WORK INSTRUCTIONS -
**A)** In the forum thread about the community plow truck, translate this sentence into Spanish: "We currently have a 73 f250 with an old western plow."
**B)** Continue the forum thread about the old Ford plow truck, picking up right after its last line.

-- Start SOURCE EXTRACT --

# Poor old Ford truck, nobody wants it.



## plow/truck (Feb 7, 2007)

We have a small community and we have a community plow truck I take care of. 
People have been complaining about the small issues we've had (some are truck/some plow)
and they think a newer truck will fix our problems. 

We currently have a 73 f250 with an old western plow.
After some thinking, I think a new plow would be better and save some money for a crate motor if something should happen. 
What are your thoughts? Is there a better truck we should be looking at? 
p/t


----------



## IMAGE (Oct 21, 2007)

What is the budget? If they want to spend $40k on a new truck... enjoy plowing with it!


----------



## plow/truck (Feb 7, 2007)

IMAGE;1392151 said:


> What is the budget? If they want to spend $40k on a new truck... enjoy plowing with it!


Thats part of it, they got a good budget, but if we get a newer truck we would just use our old plow - I'd rather just get a new plow.. Thumbs Up

If there was a good truck to get what would it be?


----------



## GL&M (Sep 26, 2005)

-- End SOURCE EXTRACT --
-- Start DATASET SECTION --

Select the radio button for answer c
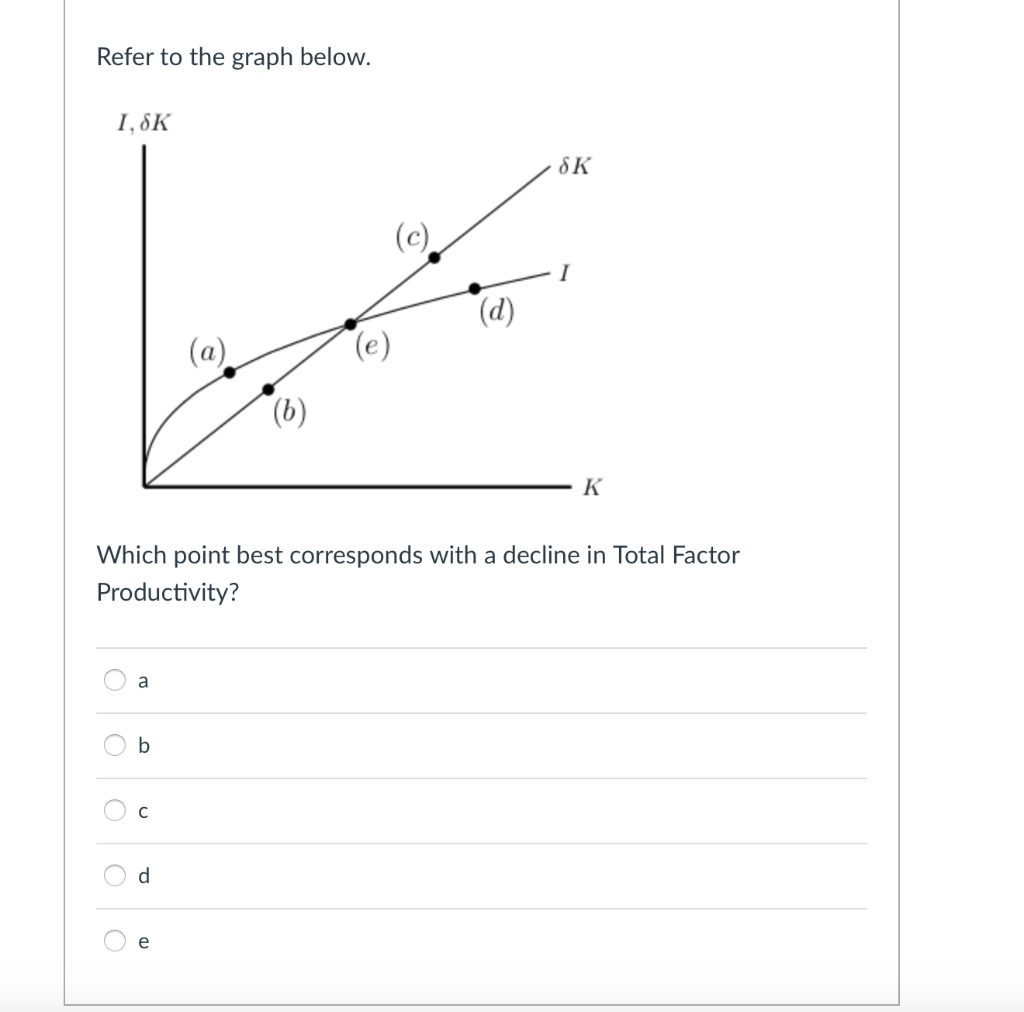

-- End DATASET SECTION --

ANSWERS BY TASK -
**A)** Actualmente tenemos una f250 del 73 con un viejo quitanieves western.

**B)**
plow/truck;1392159 said:


> Thats part of it, they got a good budget, but if we get a newer truck we would just use our old plow - I'd rather just get a new plow.. Thumbs Up
> 
> If there was a good truck to get what would it be?


That may or may not work. Purchasing a new plow may not fit the old truck depnding on what you buy. Buying a newer truck may not work with the old plow. Plow frames and truck frames become dated and are changed in a few years. If you can fabricate your own mounting systems then it may work.

May be more economical and less time consuming to just buy a newer truck and plow.


----------



## oldmankent (Mar 2, 2001)

I would think you'd have to fabricate a mount for a truck that old. I would get a used plow and a new used truck.


----------



## plow/truck (Feb 7, 2007)

GL&M;1392241 said:


> That may or may not work. Purchasing a new plow may not fit the old truck depnding on what you buy. Buying a newer truck may not work with the old plow. Plow frames and truck frames become dated and are changed in a few years. If you can fabricate your own mounting systems then it may work.
> 
> May be more economical and less time consuming to just buy a newer truck and plow.


They aren't very easy to find here as we don't get a ton of snow.


----------



## plow/truck (Feb 7, 2007)

I've got a quote for a Western Pro+ 8' for $6k. I'm thinking we can sell our used one.


----------



## GL&M (Sep 26, 2005)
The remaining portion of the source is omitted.